3. Sf3 (die Rückeroberung des Bauern hat Zeit)

… Sf6

4. e3 e6 (Diagramm 49)

5. Lxc4 c5

6. 0–0 a6

7. De2 Sc6

8. Td1 b5

9. Lb3 c4

10. Lc2 Sb4

Diagramm 49

Königsindisch

1. d4 Sf6

2. c4 g6

3. Sc3 Lg7 (Diagramm 50)

Schwarz überlässt dem Gegner das Zentrum in der Absicht, dieses später zu sprengen. Die Position des Läufers auf g7 nennt man Fianchetto (Flanke).

4. e4 d6

5. Sf3 0–0

6. Le2 Sb8–d7

7. 0–0 e5

Diagramm 50

Damenindisch

1. d4 Sf6

2. c4 e6

3. Sf3 b6

4. g3 Lb7

5. Lg2 Le7 (Diagramm 51)

6. 0–0 0–0

7. Sc3 Se4

8. Dc2 Sxc3

9. Dxc3 f5

Leichte räumliche Vorteile für Weiß…

Diagramm 51

Nimzoindisch

1. d4 Sf6

2. c4 e6

3. Sc3 Lb4 (Diagramm 52) Mit Lb4 verhindert Schwarz wirkungsvoll den Vorstoß e4.

4. e3 c5

5. Sf3 0–0

6. Ld3 d5

Chancengleichheit für beide Parteien.

Diagramm 52

Eröffnungsfallen

Lisa freut sich auf die nächsten Partien mit Erich. Sie hat im Sinn, ihr neuerworbenes Wissen anzubringen und ihren Onkel, gegen den sie noch nie eine Partie gewonnen hat, mit der Russischen Eröffnung zu überraschen. Ihre Eltern wundern sich, dass sie den Mut noch nicht verloren hat, sich jeden Sonntagabend wie ein Opferlamm am Schachbrett in neue Niederlagen zu stürzen.

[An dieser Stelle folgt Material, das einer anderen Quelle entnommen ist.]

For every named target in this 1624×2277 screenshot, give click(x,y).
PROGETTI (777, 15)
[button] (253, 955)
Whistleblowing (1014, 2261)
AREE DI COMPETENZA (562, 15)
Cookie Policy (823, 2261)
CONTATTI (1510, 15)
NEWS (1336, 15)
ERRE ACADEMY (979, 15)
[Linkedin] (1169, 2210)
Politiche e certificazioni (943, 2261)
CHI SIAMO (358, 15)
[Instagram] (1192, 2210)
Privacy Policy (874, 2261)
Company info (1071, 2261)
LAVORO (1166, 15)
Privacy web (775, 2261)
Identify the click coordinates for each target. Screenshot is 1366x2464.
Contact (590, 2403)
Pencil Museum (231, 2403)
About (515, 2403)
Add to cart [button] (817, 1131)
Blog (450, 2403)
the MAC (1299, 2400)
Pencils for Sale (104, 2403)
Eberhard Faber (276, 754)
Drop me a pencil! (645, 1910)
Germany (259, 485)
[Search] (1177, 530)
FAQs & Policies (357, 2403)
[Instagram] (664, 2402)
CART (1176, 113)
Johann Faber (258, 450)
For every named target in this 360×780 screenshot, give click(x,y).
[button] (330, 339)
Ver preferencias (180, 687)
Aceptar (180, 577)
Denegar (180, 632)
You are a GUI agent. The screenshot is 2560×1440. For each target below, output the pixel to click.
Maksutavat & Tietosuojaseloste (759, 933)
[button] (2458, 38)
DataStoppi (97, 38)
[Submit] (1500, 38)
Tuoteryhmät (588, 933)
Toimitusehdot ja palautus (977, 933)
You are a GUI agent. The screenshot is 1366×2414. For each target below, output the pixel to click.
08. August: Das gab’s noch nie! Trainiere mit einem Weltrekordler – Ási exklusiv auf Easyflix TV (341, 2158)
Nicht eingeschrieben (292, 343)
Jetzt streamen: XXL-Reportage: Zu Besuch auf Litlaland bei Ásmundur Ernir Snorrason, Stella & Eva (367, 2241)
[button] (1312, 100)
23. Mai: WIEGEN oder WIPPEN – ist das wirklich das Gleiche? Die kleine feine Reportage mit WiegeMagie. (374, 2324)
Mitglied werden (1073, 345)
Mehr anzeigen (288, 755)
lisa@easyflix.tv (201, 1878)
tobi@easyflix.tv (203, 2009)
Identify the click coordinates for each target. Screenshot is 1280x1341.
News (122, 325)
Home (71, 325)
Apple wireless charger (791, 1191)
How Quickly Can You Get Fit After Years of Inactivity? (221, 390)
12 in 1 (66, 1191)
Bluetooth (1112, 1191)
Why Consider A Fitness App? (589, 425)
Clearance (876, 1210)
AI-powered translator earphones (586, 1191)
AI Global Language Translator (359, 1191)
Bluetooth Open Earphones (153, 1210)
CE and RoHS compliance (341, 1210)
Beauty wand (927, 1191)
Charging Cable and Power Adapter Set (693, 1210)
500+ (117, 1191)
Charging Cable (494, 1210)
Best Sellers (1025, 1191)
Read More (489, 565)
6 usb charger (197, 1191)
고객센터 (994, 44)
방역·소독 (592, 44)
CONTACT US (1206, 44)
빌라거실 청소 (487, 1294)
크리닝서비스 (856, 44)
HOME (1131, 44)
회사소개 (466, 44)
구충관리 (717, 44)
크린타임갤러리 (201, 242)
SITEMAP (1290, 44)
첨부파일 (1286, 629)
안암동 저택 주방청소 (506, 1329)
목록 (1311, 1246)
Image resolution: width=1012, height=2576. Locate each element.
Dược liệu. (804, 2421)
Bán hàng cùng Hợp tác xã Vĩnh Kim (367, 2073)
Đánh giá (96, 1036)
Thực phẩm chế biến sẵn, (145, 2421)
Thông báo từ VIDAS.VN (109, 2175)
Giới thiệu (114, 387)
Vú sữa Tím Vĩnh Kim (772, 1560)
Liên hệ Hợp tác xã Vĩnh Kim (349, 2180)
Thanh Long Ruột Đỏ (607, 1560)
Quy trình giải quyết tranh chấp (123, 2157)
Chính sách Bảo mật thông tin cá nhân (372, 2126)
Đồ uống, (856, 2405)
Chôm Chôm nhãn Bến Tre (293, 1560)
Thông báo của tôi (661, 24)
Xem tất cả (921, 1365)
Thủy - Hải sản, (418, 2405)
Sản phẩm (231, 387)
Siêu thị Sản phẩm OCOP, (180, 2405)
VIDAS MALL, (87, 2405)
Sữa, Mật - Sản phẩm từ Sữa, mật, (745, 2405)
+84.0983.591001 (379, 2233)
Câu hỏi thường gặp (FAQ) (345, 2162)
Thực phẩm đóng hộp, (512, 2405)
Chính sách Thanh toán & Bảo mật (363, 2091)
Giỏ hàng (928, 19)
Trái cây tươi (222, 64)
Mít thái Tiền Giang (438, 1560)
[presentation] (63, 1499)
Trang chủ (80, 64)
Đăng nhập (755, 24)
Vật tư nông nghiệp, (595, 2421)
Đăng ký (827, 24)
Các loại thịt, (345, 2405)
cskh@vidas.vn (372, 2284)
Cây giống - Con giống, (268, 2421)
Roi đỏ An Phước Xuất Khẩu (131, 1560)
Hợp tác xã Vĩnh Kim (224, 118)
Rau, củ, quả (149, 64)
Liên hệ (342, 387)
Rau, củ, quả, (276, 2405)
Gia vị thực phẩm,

Selbst Erich ist erstaunt über den Eifer seiner Nichte, ihn in seinem liebsten Hobby unermüdlich zu fordern, und natürlich sind ihm die Fortschritte der Kleinen – vor einem halben Jahr erst hat er ihr das Schachspiel beigebracht – nicht entgangen. «Wenn es dir gelingt, mich vor Ende dieses Jahres zu besiegen, schenke ich dir ein nagelneues City-Bike», verspricht er. Er weiß, dass ein solches auf Lisas Wunschliste steht. «Echt, versprochen?», ruft Lisa entzückt. Sie hat das Gefühl, dass Erich sich nicht im Traum vorstellen kann, in den noch verbleibenden fünf Monaten bis Ende Jahr im Schach gegen sie zu verlieren.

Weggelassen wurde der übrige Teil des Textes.